What to produce: Count how many lines in the listing below contain the word "small". Reply with that number alone.

Data listing:
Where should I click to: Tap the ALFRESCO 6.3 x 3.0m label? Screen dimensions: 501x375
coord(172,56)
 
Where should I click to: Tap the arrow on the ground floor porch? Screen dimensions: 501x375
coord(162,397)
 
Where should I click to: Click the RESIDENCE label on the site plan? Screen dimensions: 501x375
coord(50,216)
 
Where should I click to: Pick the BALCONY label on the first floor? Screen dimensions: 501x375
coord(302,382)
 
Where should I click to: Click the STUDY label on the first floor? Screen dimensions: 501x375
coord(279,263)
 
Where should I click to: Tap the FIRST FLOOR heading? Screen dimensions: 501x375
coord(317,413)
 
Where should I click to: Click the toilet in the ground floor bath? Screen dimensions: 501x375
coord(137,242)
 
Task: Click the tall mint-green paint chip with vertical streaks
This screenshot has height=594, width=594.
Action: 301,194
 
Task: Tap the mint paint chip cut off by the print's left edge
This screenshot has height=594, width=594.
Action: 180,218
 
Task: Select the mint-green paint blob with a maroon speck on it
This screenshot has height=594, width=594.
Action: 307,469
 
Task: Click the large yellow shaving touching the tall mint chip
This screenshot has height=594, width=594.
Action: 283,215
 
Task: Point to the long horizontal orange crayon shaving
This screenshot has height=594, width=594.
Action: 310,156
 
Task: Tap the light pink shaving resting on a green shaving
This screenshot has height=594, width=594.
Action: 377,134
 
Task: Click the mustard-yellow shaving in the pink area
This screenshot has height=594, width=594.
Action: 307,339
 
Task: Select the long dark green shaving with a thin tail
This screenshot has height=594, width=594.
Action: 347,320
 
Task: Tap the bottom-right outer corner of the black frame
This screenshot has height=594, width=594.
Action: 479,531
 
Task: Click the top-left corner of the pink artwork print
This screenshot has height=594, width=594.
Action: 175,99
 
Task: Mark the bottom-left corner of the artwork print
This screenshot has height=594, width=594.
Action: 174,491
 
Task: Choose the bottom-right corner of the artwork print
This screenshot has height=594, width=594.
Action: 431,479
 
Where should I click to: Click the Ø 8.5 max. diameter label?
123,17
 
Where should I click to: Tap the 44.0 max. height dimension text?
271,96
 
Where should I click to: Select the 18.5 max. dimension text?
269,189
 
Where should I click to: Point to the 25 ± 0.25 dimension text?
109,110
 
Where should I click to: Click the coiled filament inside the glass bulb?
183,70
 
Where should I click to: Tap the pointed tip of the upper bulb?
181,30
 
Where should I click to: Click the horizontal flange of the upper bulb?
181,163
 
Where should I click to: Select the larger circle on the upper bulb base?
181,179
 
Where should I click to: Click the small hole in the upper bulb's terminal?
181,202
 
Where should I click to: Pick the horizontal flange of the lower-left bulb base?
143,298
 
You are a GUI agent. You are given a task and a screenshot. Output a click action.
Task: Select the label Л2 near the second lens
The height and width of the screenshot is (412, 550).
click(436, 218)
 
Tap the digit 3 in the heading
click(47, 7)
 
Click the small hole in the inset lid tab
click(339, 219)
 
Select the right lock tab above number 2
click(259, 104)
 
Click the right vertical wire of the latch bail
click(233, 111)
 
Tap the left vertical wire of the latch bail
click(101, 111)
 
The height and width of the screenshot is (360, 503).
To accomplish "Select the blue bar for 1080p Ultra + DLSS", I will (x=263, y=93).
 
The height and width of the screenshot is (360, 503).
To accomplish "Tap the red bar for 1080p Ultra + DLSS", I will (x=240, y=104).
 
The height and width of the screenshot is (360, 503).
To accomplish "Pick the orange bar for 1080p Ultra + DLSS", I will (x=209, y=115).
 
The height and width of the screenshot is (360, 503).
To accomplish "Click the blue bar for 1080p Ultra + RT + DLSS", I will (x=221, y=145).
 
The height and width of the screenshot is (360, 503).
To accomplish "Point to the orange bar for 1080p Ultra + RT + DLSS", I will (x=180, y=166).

Task response: 2